Singapore is a nation with ambitions.
It’s home to the first River Safari in Asia, the world’s tallest indoor waterfall, and the largest dome structure on Earth. Nothing seems impossible for the small city-state.
Yet Singapore is dreaming bigger. While most of the country’s ambitions take the shape of unique architecture and towering structures that dominate its skyline, its latest project is much more subtle.
So subtle, in fact, that it will be buried underground.
Aptly named the Cross Island Line (CRL), the city-state’s latest venture is a Mass Rapid Transit (MRT) line that will have trains zipping back and forth between eastern and western Singapore, its reach stretching from the least popular residential areas to the most ulu work locations.
Announced in January 2013, the nation’s eighth MRT line aims to ease the process of supporting a growing average of 7.5 million commuters a day, while decreasing overall travel time by up to 40 minutes.
As it is, the CRL is probably our most ambitious transportation project to date.
In theory, it seems like the perfect plan. The addition of this MRT line will prompt more people to take public transport. Singaporeans will also enjoy higher rates of productivity without compromising the time they spend outside of work.
Reality, however, paints a different picture. Since its conception, the CRL has been hindered by waves of controversy, primarily because the MRT line has to intersect the Central Catchment Nature Reserve (CCNR) for it to cross the island.
What’s the big deal about the CCNR?
The Central Catchment Nature Reserve is Singapore’s largest nature reserve. More important, it contains patches of Singapore’s remaining 0.2% of primary forest from 150 years ago.
This might not mean much to the average urbanite, but the truth is quite the contrary. In Singapore, our forests act as lungs too, and primary forests are particularly effective ones, since they absorb more carbon than regrowth or replanted forests. In other words, they are more effective at preventing the rapid heating of our island and clearing our air of pollutants.
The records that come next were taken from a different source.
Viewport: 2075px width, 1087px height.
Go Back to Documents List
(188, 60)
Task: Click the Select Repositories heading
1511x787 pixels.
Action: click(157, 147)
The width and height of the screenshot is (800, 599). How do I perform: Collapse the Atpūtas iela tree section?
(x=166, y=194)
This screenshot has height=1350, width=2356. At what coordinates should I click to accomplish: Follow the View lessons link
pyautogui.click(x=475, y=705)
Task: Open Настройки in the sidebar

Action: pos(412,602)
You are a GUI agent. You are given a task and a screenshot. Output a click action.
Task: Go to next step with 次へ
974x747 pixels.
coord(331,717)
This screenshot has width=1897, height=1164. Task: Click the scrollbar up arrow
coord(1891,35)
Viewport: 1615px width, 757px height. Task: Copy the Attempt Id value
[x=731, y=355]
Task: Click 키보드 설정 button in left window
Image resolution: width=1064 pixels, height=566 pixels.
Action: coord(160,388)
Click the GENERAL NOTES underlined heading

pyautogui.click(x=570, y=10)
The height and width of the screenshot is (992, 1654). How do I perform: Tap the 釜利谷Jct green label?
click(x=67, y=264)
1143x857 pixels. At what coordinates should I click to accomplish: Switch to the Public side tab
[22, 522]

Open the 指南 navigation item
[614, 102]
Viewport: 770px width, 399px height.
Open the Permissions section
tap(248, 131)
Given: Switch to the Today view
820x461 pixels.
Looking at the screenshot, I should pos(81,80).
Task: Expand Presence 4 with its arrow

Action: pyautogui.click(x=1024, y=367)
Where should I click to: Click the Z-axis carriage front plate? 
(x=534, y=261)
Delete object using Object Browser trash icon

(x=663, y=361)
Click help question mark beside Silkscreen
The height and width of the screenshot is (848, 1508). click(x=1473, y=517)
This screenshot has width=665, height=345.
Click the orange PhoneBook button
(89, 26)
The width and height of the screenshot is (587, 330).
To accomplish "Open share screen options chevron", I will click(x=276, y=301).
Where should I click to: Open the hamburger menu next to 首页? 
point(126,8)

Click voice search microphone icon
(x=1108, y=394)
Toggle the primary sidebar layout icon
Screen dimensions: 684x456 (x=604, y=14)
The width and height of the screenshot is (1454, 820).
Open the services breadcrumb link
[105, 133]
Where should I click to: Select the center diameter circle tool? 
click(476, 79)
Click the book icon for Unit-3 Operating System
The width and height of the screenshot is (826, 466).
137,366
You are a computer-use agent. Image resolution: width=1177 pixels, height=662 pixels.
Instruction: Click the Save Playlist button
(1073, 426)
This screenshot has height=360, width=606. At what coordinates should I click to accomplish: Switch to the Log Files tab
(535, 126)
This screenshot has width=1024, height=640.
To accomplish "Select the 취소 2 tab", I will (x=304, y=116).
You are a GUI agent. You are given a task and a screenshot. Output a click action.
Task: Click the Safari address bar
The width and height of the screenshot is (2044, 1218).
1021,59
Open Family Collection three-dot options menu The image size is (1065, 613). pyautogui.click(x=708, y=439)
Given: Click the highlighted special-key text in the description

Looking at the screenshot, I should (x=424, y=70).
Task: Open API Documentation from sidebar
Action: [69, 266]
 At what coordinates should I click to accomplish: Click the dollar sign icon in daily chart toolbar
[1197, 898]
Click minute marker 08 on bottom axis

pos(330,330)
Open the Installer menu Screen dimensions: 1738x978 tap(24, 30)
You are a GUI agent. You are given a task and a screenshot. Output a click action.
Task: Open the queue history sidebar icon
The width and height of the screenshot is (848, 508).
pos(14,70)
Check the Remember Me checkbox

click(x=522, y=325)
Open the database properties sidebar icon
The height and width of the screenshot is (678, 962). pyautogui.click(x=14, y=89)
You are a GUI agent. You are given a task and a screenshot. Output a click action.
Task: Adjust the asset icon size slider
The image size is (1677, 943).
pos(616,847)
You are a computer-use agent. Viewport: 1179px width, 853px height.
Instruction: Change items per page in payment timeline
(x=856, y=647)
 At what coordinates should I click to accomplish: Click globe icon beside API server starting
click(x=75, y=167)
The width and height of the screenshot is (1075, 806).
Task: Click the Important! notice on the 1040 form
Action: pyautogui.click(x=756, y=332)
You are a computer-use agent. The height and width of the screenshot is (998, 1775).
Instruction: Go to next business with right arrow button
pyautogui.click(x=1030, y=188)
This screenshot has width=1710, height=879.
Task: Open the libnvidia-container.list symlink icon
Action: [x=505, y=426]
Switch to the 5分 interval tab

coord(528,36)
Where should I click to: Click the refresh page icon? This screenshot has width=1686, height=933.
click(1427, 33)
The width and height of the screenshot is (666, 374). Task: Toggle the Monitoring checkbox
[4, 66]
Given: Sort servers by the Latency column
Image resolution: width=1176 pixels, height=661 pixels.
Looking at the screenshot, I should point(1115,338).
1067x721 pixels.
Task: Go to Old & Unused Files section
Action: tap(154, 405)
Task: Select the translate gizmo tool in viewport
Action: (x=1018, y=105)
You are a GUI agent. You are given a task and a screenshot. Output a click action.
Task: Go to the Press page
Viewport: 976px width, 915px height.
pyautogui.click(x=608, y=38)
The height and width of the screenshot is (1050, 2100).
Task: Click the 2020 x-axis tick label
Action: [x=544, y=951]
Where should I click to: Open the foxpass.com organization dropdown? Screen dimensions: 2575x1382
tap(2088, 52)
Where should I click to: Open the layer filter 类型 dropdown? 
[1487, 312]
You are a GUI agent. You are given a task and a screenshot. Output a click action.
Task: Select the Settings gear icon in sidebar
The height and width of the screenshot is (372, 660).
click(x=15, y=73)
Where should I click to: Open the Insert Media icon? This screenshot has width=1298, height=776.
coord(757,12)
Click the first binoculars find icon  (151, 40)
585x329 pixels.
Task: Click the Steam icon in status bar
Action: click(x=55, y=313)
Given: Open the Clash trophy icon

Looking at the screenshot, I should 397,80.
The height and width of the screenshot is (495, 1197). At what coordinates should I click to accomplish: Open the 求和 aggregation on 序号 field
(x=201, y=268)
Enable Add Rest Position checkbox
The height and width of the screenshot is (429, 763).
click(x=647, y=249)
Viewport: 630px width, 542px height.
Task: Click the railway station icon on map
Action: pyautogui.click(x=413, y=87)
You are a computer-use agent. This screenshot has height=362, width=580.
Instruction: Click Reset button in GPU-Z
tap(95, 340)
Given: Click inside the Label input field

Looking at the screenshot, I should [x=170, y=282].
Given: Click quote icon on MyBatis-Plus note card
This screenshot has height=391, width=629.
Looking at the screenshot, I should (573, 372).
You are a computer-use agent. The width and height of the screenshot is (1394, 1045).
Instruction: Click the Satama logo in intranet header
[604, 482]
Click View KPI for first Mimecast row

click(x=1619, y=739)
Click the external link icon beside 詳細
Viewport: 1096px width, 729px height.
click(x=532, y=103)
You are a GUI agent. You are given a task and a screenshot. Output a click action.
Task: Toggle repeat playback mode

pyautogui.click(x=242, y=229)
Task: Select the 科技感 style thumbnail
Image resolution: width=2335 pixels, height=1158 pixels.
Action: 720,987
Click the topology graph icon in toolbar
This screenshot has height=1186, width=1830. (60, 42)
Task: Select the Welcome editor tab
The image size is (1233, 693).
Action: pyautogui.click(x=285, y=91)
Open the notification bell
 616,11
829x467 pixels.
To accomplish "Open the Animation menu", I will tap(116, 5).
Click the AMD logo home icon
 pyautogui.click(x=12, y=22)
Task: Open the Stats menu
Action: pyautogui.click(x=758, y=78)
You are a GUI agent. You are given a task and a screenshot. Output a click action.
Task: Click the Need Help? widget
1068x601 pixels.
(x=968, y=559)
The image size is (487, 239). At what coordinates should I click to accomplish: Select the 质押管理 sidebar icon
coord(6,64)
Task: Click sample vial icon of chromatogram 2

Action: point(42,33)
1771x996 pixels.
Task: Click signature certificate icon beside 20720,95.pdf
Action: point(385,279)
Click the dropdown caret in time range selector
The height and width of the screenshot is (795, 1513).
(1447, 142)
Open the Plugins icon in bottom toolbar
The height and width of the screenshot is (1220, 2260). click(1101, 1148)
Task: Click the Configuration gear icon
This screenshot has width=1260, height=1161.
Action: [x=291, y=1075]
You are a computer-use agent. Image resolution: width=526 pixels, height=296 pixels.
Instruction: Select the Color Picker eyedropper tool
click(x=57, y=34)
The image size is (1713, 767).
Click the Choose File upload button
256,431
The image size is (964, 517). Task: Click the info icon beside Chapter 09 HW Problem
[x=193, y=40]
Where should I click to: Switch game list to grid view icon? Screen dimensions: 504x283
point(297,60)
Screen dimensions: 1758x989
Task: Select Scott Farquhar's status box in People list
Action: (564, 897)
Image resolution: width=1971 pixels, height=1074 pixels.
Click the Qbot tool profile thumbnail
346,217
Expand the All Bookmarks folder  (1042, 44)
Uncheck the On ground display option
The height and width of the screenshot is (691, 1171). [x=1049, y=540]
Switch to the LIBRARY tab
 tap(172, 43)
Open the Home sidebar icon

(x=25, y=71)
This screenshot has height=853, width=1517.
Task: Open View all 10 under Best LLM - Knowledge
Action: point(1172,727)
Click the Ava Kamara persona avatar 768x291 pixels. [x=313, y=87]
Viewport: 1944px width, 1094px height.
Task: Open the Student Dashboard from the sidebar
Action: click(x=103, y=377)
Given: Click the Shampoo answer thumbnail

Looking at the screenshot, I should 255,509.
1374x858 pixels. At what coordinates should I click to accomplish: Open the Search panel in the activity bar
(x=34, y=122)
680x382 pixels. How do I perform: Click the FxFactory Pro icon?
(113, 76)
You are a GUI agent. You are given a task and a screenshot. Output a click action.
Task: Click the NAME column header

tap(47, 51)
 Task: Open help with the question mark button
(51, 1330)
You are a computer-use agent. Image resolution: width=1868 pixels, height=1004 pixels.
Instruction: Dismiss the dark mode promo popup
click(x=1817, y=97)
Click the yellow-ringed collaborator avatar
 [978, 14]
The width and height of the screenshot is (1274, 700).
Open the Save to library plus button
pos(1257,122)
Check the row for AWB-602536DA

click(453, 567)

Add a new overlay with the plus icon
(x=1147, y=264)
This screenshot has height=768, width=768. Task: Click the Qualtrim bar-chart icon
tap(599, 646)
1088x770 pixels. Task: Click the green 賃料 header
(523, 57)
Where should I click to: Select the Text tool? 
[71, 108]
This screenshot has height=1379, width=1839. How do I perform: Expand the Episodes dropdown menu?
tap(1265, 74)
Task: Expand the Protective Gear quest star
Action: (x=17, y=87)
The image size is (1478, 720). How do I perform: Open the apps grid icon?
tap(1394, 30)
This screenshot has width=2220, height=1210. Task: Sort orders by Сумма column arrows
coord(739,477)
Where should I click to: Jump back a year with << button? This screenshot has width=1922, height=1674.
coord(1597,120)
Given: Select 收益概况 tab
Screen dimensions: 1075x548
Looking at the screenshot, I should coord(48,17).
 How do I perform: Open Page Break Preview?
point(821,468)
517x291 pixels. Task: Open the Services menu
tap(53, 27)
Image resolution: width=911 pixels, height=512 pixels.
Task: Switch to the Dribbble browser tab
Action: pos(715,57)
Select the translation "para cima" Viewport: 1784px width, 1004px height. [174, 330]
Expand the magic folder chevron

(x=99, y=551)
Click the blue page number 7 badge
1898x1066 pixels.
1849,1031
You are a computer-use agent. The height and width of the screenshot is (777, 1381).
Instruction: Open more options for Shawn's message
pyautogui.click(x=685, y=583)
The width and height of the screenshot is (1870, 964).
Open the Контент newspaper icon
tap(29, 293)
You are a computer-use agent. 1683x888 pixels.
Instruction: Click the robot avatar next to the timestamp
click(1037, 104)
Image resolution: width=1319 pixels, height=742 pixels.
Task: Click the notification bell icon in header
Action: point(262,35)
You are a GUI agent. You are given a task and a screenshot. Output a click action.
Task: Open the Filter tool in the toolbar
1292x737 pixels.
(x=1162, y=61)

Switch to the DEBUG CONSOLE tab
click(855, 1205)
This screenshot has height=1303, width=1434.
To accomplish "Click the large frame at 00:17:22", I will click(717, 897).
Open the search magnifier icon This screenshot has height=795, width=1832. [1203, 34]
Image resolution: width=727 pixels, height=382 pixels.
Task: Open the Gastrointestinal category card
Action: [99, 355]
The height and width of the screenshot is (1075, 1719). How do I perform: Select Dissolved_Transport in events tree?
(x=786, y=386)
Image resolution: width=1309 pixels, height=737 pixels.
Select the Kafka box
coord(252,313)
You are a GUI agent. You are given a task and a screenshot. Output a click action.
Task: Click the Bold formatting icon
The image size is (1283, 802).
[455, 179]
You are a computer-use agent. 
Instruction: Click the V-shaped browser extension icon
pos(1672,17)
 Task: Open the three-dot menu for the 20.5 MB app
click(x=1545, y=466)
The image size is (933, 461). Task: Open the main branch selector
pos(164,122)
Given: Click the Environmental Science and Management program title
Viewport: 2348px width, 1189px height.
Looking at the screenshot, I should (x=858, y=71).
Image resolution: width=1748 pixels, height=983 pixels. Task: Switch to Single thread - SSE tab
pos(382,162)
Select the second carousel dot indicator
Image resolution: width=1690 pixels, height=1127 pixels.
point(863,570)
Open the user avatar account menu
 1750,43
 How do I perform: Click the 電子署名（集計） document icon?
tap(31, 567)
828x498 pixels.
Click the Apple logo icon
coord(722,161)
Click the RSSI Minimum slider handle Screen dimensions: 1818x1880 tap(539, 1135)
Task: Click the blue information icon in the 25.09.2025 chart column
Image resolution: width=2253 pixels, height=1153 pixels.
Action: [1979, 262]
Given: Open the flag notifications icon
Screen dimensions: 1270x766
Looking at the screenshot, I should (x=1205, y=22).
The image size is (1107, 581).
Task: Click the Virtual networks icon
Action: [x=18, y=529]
Primary forests can also support more wildlife, providing unique habitats that regrowth or replanted vegetation cannot fully replicate. These lifeforms are highly sensitive to change, and altering their habitats in the smallest ways risks destroying large swaths of their population.
What this means is that once we lose our primary forests, they are gone forever. While the Singapore government has been ramping up efforts to plant more green around the country, these new patches of vegetation will not support us and our wildlife the same way our primary forests can.
No one has expressed this opinion louder than local environmental groups. In 2013, Nature Society (Singapore), the nation’s most prominent environmental non-profit organisation, proposed an alternative route for the CRL that would go around the CCNR instead of through it.
Aligning interests: What are the benefits and costs of each option?
With a second alignment option in contention, the Land Transport Authority (LTA) performed in-depth analyses of both routes to compare and decide which would be more suitable for the CRL.
Here is what they found:
The impact assessment chart above is slightly conservative, as it assumes that these are the potential impacts when all mitigation measures are employed thoroughly and that ‘unplanned’ events, such as accidental spillage of harmful liquids, fires, etc., will not occur.
What’s the verdict?
For certain, the CRL will reap economic benefits for Singapore by making its people more efficient and productive. While the CRL’s social impacts tend to be negative, many of them are short-term and depend on how far people live from the alignment sites.
The brunt of the impact still falls on the environment, especially for alignment option 1, even if we assume that mitigation measures are thoroughly employed. Unplanned events during construction, which are not visualised above, can cause further damage to the environment.
We should remember that many of these environmental impacts are often death sentences: permanent and irreparable the moment the damage is done.
Regardless, construction is slated to begin this year, although not everyone has given up. Environmental influencers are calling for greater awareness of the issue. Nature groups have urged the government for further action before construction begins. Recently, Member of Parliament Louis Ng’s post on Facebook regarding the CRL’s impacts gained a fresh round of attention.
It remains to be seen if these responses will work, but what we do know is that despite the government’s best efforts, many are not yet appeased.